Stavo pensando all'autunno. Volevo
parlarci, oggi, dirgli:
– Ascolta, perché non la smetti di
rendermi infelice raccontando la gioia che c'è nel morire? Perché
non pensi ai cazzi tuoi, invece di continuamente mettermi davanti il
tuo tripudio di colori per farmi sentire un muso pallido e insicuro,
tremebondo, indeciso e dannatamente pavido? Credi che non possa fare
altrettanto anche io, che sono parte come te della natura, di
rappresentare lo struggimento che c'è nelle cose che hanno fine?
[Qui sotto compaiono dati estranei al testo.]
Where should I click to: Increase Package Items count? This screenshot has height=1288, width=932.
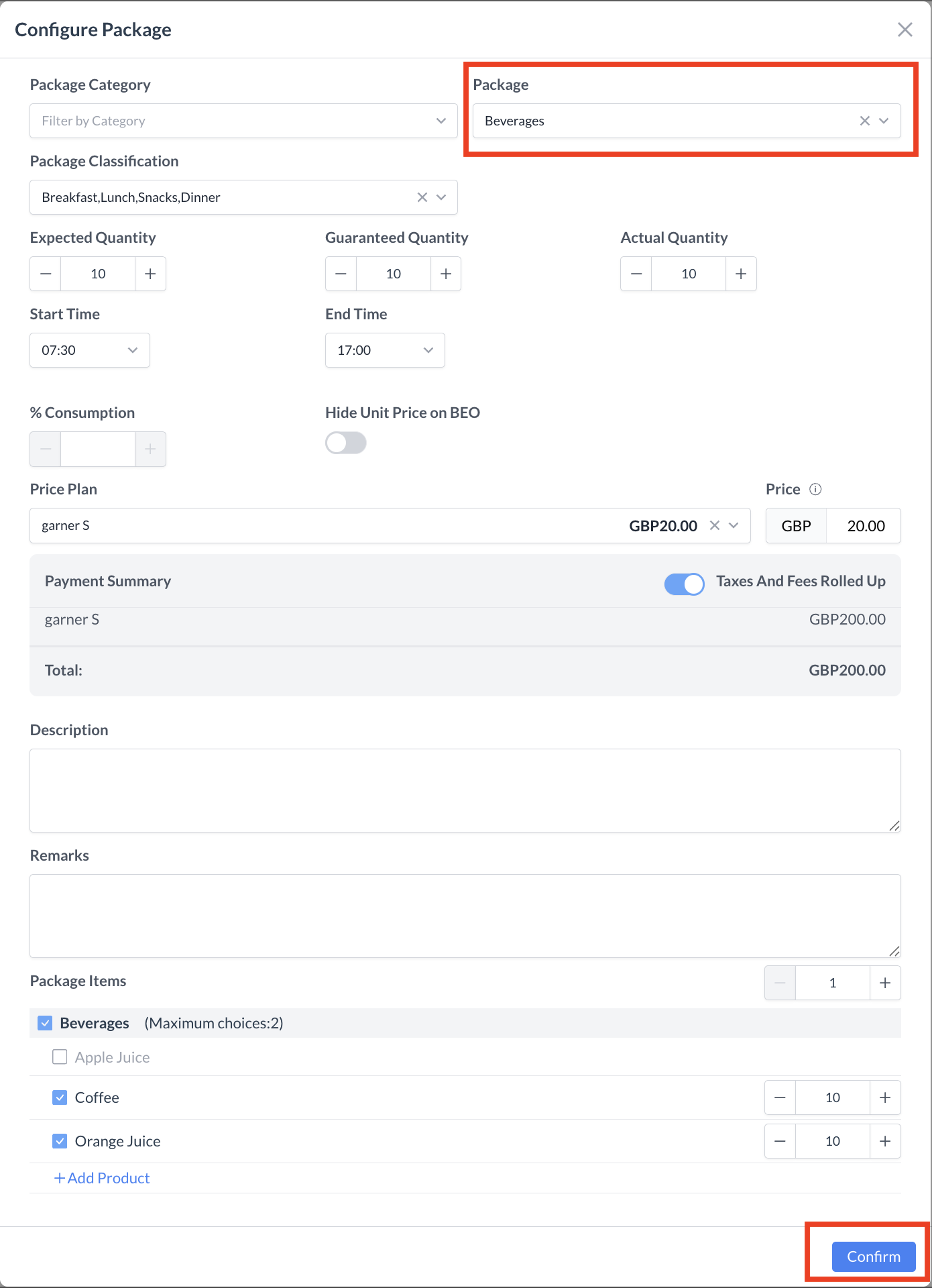(885, 983)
Bella forza fare il simpatico sapendo che tutti gli anni che Dio
mette in terra tu ritorni in queste latitudini, a comporre i tuoi
quadri impressionisti. Ma a me non fai punta impressione, sai, io ci
sono abituato, oramai puoi soltanto colpire i polli d'allevamento che
abitano ahiloro le città senza campagna intorno, che stanno chiusi
da mane a sera negli stabilimenti o negli uffici e conoscono
nient'altro che il giallino orina delle pareti, il bianco dei neon e
il grigio dell'asfalto. Io ti conosco, vorresti spingermi a imitarti,
ma io non cado in questo tranello. Aspetto l'inverno, ch'è molto più
saggio e pacato e meno rompicoglioni. Lo so, l'inverno è meno
generoso e più freddino, ma sapessi come sono belli gli amori quando
nascono in quelle settimane. Tu non puoi capire, d'altronde vivi per
cadere, per spogliare, per ingannare. L'inverno è scheletro e
sostanza pura, senza travestimenti. No, non ti adirare. Ti voglio
bene lo stesso, anzi. Sei tu che mi hai insegnato a desiderare e a
leggere. Sei tu che mi predisponi. Ma non per questo sei il centro
dei miei pensieri, non più almeno. E la carezza di sole che mi doni
verso fine pomeriggio la intendo solo come una cordiale stretta di
mano, non vado oltre con le aspirazioni. Tu che di me sei la parte
che più mi contraddistingue, voglio adesso lasciarti riposare,
andare in letargo, regalarmi un tango argentino e un po' di mate
insieme al mio maestro e mentore Julio Cortázar
Tocco la tua bocca, con un dito tocco l'orlo della tua bocca, la sto disegnando come se uscisse dalle mie mani, come se per la prima volta la tua bocca si schiudesse, e mi basta chudere gli occhi per disfare tutto e ricominciare, ogni volta faccio nascere la bocca che desidero, la bocca che la mia mano sceglie e ti disegna in volto, una bocca scelta fra tutte, con sovrana libertà scelta da me per disegnarla con la mia mano sul tuo volto, e che per un caso che non cerco di capire coincide esattamente con la tua bocca che sorride sotto quella che la mia mano ti disegna.*
Vedi,
Autunno, com'è facile costruire rappresentazioni? Due piccole
pennellate e via, mica tutto quello spreco multicolore che ti
caratterizza. Non hai il dono della sintesi, e forse è un bene così. Ogni fine ha bisogno di un fuoco d'artificio, di una festa, di una castagnata in piazza. La luce chiara che insiste al crepuscolo è solo un falso amico: davanti a te c'è il buio e ogni minuto in meno ruba l'oro e l'incenso delle tue foglie sparse a terra.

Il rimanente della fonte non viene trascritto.